Direction 1: From the page on concurrency and parallelism in Golang below, extract the passage from "Understanding Concurrency and" up to and including "and parallel processing.".
Direction 2:
Answer these questions using the page on concurrency and parallelism in Golang below.
(a) What two names does multitasking take on in computing?
(b) According to the page, what has science undoubtedly proven about humans?
(c) What does one school of thought claim about multitasking?

Document excerpt:
────────────────
Understanding Concurrency and Parallelism in Golang
When it comes to human cognitive abilities, few concepts come up for as much debate as “multitasking.” Multitasking requires vast amounts of cognitive processing and allows humans to both tap into memory reserves while simultaneously projecting into the future.
The idea of multitasking sparks controversy, however, with one school of thought claiming it’s a human feat that separates us from all other animals, and another school of thought claiming the human brain is incapable of performing more than one high-level brain function at the same time.
What science has undoubtedly proven, however, is that humans do have the ability to rapidly switch between tasks and successfully shift focus from one thing to the other.
Multitasking plays a similar role in computing but takes on a couple of different names - concurrency and parallel processing.
────────────────
Data extract:
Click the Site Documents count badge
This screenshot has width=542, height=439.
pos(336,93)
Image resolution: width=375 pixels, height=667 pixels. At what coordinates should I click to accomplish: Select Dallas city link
────────────────
Output 1:
Understanding Concurrency and Parallelism in Golang
When it comes to human cognitive abilities, few concepts come up for as much debate as “multitasking.” Multitasking requires vast amounts of cognitive processing and allows humans to both tap into memory reserves while simultaneously projecting into the future.
The idea of multitasking sparks controversy, however, with one school of thought claiming it’s a human feat that separates us from all other animals, and another school of thought claiming the human brain is incapable of performing more than one high-level brain function at the same time.
What science has undoubtedly proven, however, is that humans do have the ability to rapidly switch between tasks and successfully shift focus from one thing to the other.
Multitasking plays a similar role in computing but takes on a couple of different names - concurrency and parallel processing.

Output 2:
(a) Concurrency and parallel processing.
(b) Humans can rapidly switch between tasks and successfully shift focus from one thing to the other.
(c) It is a human feat that separates us from all other animals.